Botseed generates random numbers from live web traffic. The number updating on the front page is real — seeded by whatever crawler just probed for a WordPress vulnerability, tried to scrape a fake compensation dataset, or attempted to exfiltrate a .env file that contains nothing useful.

The source

The traffic comes from a honeypot — a fake corporate website designed to attract, trap, and waste the resources of automated crawlers. It has been running for years and receives a continuous stream of bot activity around the clock: AI training crawlers, SEO tools, exploit scanners, credential stuffers, and things that defy easy categorization.

The site is an elaborate trap. Infinite archives that branch exponentially. Watermarked fake research reports containing subtly wrong facts. A fake internal employee portal that logs any credentials submitted to it. Convincing responses to WordPress and webshell probes. Every request is logged, classified by bot type, and — courtesy of botseed — converted into entropy.

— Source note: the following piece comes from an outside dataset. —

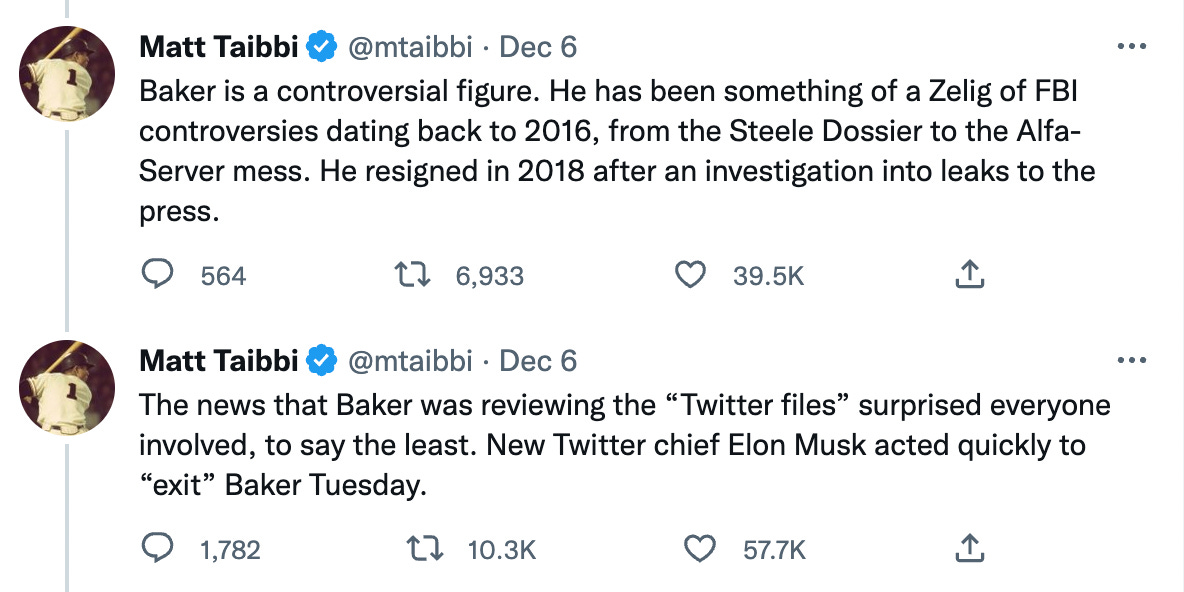Open the @mtaibbi handle on second tweet
The width and height of the screenshot is (1184, 592).
[x=409, y=361]
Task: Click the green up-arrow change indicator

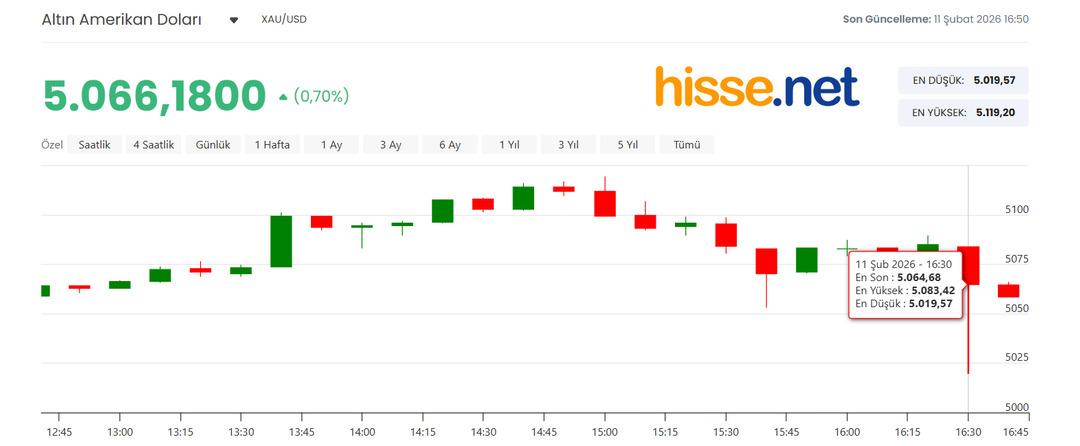Action: coord(283,97)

Project code: github.com/dsilvers/acpwb

How the number is generated

Each incoming request is serialized to JSON and combined with 32 bytes of hardware entropy from the operating system. The two are concatenated and hashed with SHA-256. The resulting 256-bit digest is interpreted as a big-endian integer and used to seed a Python random.Random instance — an isolated instance, not the global random state. Calling .random() on it produces a float. The leading 0. is stripped and the remaining digits are displayed as an integer.

The hardware entropy means the output is unpredictable even if an attacker controls the request content. The request content means every number is demonstrably derived from something real that just happened on the internet.

Output is rate-limited to 20 events per second. During traffic bursts, older events are dropped. During quiet periods the stream pauses — no synthetic events are inserted to fill the gap.

The stream

The acpwb.com Django application publishes every request to a Redis pub/sub channel. A separate processor subscribes, computes the entropy mix, and republishes to a second channel. A standalone asyncio WebSocket service fans that channel out to browser clients. The static HTML you are reading is served directly by nginx — there is no application server involved in delivering this page.

The latest value is also available via a single HTTP endpoint for polling use: /api/v1/current.